Dynamically Inserted Ads
In recent years, ad technology has allowed for ads to be targeted and dynamically inserted at the time of file request. The ad server determines the best ad to serve to the listener at the time of request. In a podcast consumed online, ads may be inserted into a file that is being progressively downloaded at designated ad breaks. Some publishers may count this dynamic ad serve as an “impression” without confirming ad delivery. The metrics in this document focus on confirming that the ad was delivered. Server logs can confirm that the entire ad file was downloaded, but the process for counting a served ad can only determine that ad file was sent.
In digital display advertising, ad tracking is performed using beacons that are triggered in the web browser, or client, which verifies that the ad was presented and at least had an opportunity to be viewed. In podcasting, client-side tracking is usually only possible when the client player passes tracking data back to podcast producer or distributor. In this set-up, the player is programmed to notify the server when an ad has been played. While this set-up offers the most accurate ad delivery counts, it currently represents a very small percentage of the podcast industry–less than 3% according to member reports on market share in the industry (see table 1).
Measurement with Server Logs
In order to produce accurate counts for podcast downloads and ads, technical staff in publisher and podcast ad operations must analyze server logs. These server logs may include file requests for a combination of downloaded podcast files, dynamically inserted ads, and any content requested by the web page or application hosting the player. A number of factors are used to analyze log files.
HTTP GET requests may be processed that contain the following data.
● IP Address - The IP address is one of the factors that may be used to determine if the request is unique or a duplicate. (Exceptions are shared locations such as corporate offices, dorms etc., that have a large number of people sharing the external IP Address) It may also be used to determine geographical information of the media consumer. This applies to both IPv4 and IPv6 IP formats.
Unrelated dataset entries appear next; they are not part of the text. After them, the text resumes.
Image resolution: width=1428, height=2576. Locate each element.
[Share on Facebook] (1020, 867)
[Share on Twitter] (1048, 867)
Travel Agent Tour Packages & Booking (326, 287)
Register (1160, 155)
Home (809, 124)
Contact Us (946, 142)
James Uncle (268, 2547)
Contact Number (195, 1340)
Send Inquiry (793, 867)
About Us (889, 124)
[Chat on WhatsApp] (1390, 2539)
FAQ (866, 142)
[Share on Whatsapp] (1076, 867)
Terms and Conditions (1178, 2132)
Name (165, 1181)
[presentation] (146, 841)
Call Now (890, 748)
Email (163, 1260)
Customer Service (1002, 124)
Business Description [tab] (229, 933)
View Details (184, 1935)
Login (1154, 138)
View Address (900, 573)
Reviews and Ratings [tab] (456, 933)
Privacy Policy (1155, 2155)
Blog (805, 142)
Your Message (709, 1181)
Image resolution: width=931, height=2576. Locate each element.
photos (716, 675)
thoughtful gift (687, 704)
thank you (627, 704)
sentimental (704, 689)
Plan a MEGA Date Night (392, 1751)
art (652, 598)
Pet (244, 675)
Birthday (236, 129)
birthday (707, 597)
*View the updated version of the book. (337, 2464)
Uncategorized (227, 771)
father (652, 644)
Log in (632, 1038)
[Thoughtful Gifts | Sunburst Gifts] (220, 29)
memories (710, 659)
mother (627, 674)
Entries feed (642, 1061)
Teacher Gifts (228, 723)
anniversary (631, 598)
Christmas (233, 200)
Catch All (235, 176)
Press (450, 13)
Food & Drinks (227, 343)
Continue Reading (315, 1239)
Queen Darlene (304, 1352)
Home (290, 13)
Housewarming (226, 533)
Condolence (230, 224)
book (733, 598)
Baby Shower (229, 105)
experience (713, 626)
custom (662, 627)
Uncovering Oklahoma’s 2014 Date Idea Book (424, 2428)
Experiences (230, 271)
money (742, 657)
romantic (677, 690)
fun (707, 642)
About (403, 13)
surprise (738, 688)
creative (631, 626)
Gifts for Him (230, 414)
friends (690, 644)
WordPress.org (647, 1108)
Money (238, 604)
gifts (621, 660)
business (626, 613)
● Time Stamp - The date and time may be used to determine if the request should be counted.
● HTTP Status Code - The appropriate HTTP status code is examined to determine if the request should be counted.
● Bytes Served - The value may be used to determine if the media was completely downloaded or if not, how much was downloaded. (Note: This information is only available from native server log files.)
● Referer - The origin of the download may be used to determine if the request should be counted. e.g. media that is auto played upon loading a web page may be removed or reported.
● User Agent - The identifier of the application or service consuming the media may be analyzed to determine if the request is unique.
● Byte Range - The range of bytes requested in a given request may be used to determine what portion of the media is requested.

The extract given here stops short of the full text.